Re: Meaning of "fine-tuning"

From: Dawsonzhu@aol.com
Date: Tue Oct 24 2000 - 11:17:13 EDT

  • Next message: Moorad Alexanian: "Re: Meaning of "fine-tuning""

    Gordon Brown wrote:

    << At the other end of the spectrum from Johnson we have the Robust
     Formational Economy Principle which may be esthetically appealing to us
     scientists because of our sense of what is beautiful, but is beauty a
     valid basis for a theological doctrine? Characterizing episodic
     creationism as God fixing what he didn't get right in the first place
     doesn't accurately reflect the thinking of many such creationists who
     assume that the Lord had a purpose in acting in this way even if they
     can't say what that purpose was.
    >>

    Your comment about "esthetically appealing" reminds me a an article
    in the "back pages" of the July issue of the American Physical
    Society Newletter (APS News).

    "Copernicus and the Aesthetic Impulse" by Owen Gingerich.

        Let me remind you of what Galileo said nearly a
        century later, when the mater was still far
        from settled: "I cannot admire enough those
        who accepted the heliocentric doctrine despite
        the evidence of their senses." I believe that
        Copernicus relied on aesthetic principles,
        "ideas pleasing to the mind," and that such
        concepts are exceedingly powerful but highly
        treacherous in physical reasoning. Until
        technology marches on to provide empirical
        grounding, the aesthetic ideas must be regarded
        as dangerously seductive, possibly sheer quicksand
        for the unwary. I'll describe two aesthetic
        principles that Copernicus endorsed, and I'll
        show how our modern evaulation essentially
        turns upside-down the initial reception of
        Copernicus' "De revolutionibus", his life work
        that was finally published in the year of his
        death, 1543.

        What Copernicus had to offer were two quite
        independent aesthetic ideas. One was that
        celestial motions should be described in
        terms of uniform circular motions, or
        combinations or thereof.

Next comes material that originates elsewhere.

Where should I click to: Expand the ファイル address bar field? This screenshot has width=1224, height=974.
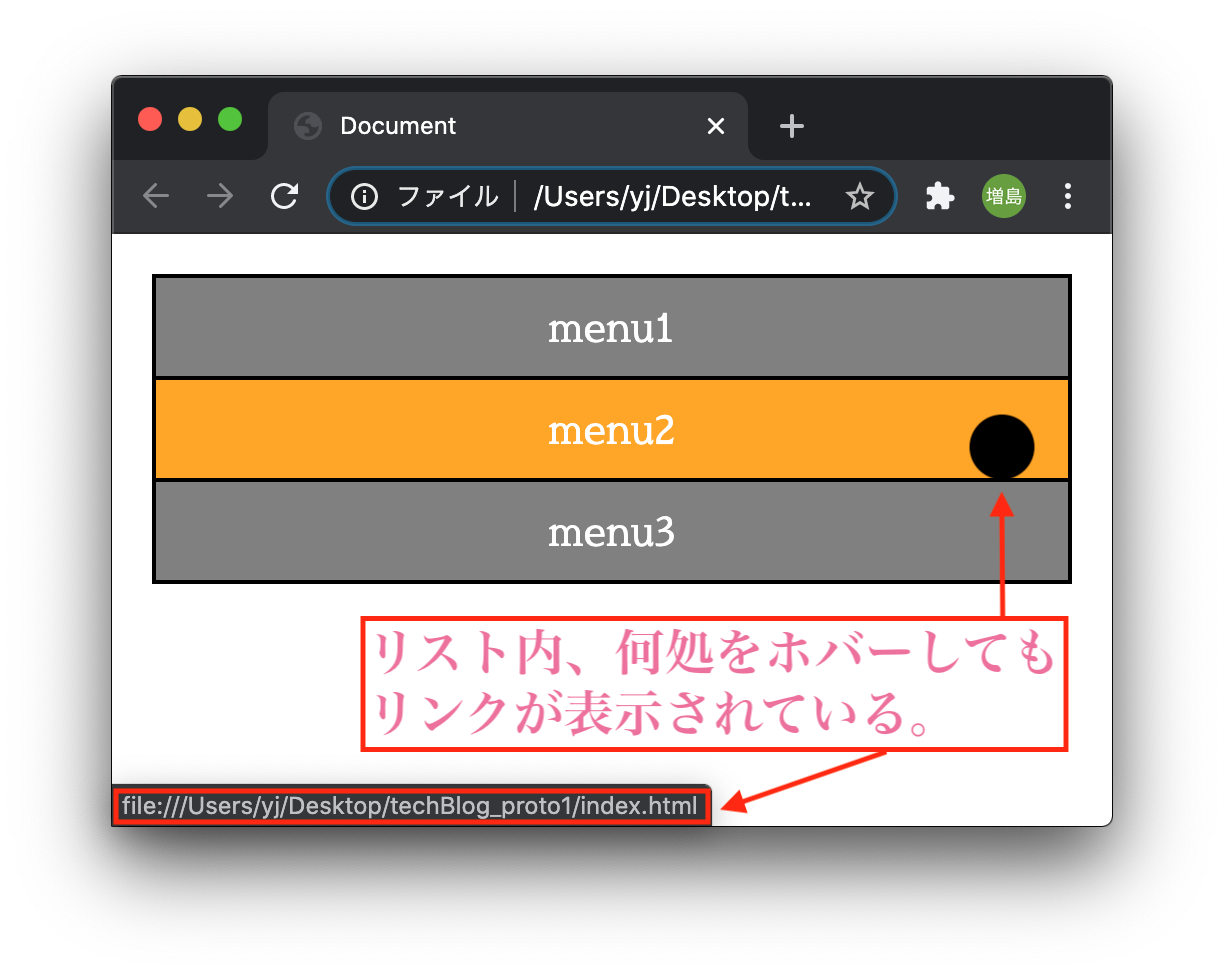[449, 196]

The unending,
        repeating motion in the cirle was compellingly
        suitable for the heavenly movements, where
        corruption and decay were never found.
        There was something almost sacred about
        this proposal, and it appealed strongly
        to the sensitivities of the sixteenth century.
        Unfortunately this beautiful idea was wrong,
        dead wrong. It was not dumb --- it was in
        fact the most intelligent way to start
        approximating the motions of the heavens,
        but in Renaissance celestial mechanics it
        was destined to be a dead end.

        Copernicus' other aesthetic idea is quite
        independent of the aesthetic requirement
        of circular and uniform motion. It is
        the great idea that makes copies of the
        first edition of De revolutionibus nowadays
        estimated at auction at over half a million
        dollars. This was, of course, the heliocentric
        arrangement of the planets. But to the
        sixteenth-century mind, this idea was highly
        suspect. To begin with, it required new
        physics. Building a new scaffolding to
        replace the neatly dove-tailed Aristotelian
        physics would require more than a generation
        of inspired work. As Tycho Brahe said, "The
        Copernican doctrine nowhere offends the principles
        of mathematics" --- that is, aesthetic idea number
        one in the fine --- "but it throws the earth, a
        lazy, sluggish body unfit for motion into action
        as swift as th aethereal torches."

         . . .

    The article goes on to point out that technology
    (accurate and detailed observational data) needed
    to be available before this idea could be firmly
    accepted by the majority of astronomers of that
    time period. After that, of course it was "obvious".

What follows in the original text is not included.